Part I: Changing Histories, Changing Lives: Revisiting the Rhetorical Tradition
- "Remembering the Rhetorics of Women: The Case of Jane Lead" by Catherine F. Smith
- "Multivocal Midwife: The Writing Teacher as Rhetor" by Phyllis Mentzell Ryder, Valentina M. Abordonado, Barbara Heifferon, and Duane H. Roen
- "’Wooden Shoes and Mantle Clocks’: Letter Writing as a Rhetorical Forum for the Transforming Immigrant Identity" by Kathleen A. Dehaan
As the title of this section suggests, the essays all "revisit" traditional histories and/or historiographies of rhetoric. The main question that drives this section is: What counts/has counted as "worthy of historical examination in rhetoric and composition" (15)? Like Joy Ritchie and Kate Ronald do in their recent Available Means: An Anthology of Women’s Rhetoric(s), the authors in Part I engage in "the work of reclamation, recovery, and reconceptualization [...] for changing rhetorical theories and practices" (Ritchie and Ronald xvii, xvi). One can almost assign each of Ritchie and Ronald's categories to the three essays in this section. Catherine F. Smith reclaims Jane Lead’s writing as not only religious but also feminist. For example, Smith rereads Jane Lead’s rhetorical arguments that are "not stated directly" (17). Smith not only shows how Lead’s texts challenge the overwhelmingly male domain of interpreting and crating religious text, but she also implies that Lead’s indirect rhetoric challenges the classical notion of argument as direct, highly structured discourse. Kathleen A. Dehaan recovers Dutch immigrants letters, which had been heretofore considered private—and therefore arhetorical—documents, and reads them as rhetorical texts that disrupt the public/private dichotomy. And, Phyllis Mentzell Ryder, Valentina M. Abordonado, Barbara Heifferon, and Duane H. Roen reconceptualize the figure of the midwife as a metaphor for the multivocality of rhetors, including students, teachers, and cultures.
Best in Show
Phyllis Mentzell Ryder, Valentina M. Abordonado, Barbara Heifferon, and Duane H. Roen explore the public/private, professional/personal dichotomies that have served to define rhetoric and its historiography. They do this through examining the figure of the midwife in the Platonic, romantic-expressivist, and social-epistemic/postmodern traditions.

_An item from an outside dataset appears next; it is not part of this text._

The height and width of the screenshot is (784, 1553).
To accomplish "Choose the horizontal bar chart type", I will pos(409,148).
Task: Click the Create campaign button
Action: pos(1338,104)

They present a discussion of the composition teacher as a midwife who must negotiate the roles of devalued midwife-nurturer and "intellectual contributor in English departments" (34). They assert that rhetorical theory and historiography must be informed by not only de-contextualized rhetorical theory (which they equate with medical textbooks), but also classroom teaching (which they equate to midwives’ practical experience), for the classroom is "a profound site of rhetoric" (37). They then go on to complicate their own equations and in so doing further complicate the three aforementioned epistemic traditions: Platonic, romantic-expressivist, and social-epistemic/postmodern.
Rather than envisioning rhetoric as captured by the lone, creative figure of the midwife or even as a collaborative figure with her patient/student, the authors assert that these instantiations do "not go far enough in examining the influence of culture on writing" (46). Therefore, they posit a picture of a writing teacher/scholar as amidwife working within a hospital setting, trying to simultaneously critique the rhetoric of obstetrics even as she is surrounded by an apparatus that reinforces that view. The midwife-teacher, then, has to do more than co-construct knowledge with students; the teacher must also work with them to analyze how various perspectives are ‘always already’ constructed by the codes of a culture, to interrogate those perspectives, and to understand the ideology inherent in the language used to name them. (47)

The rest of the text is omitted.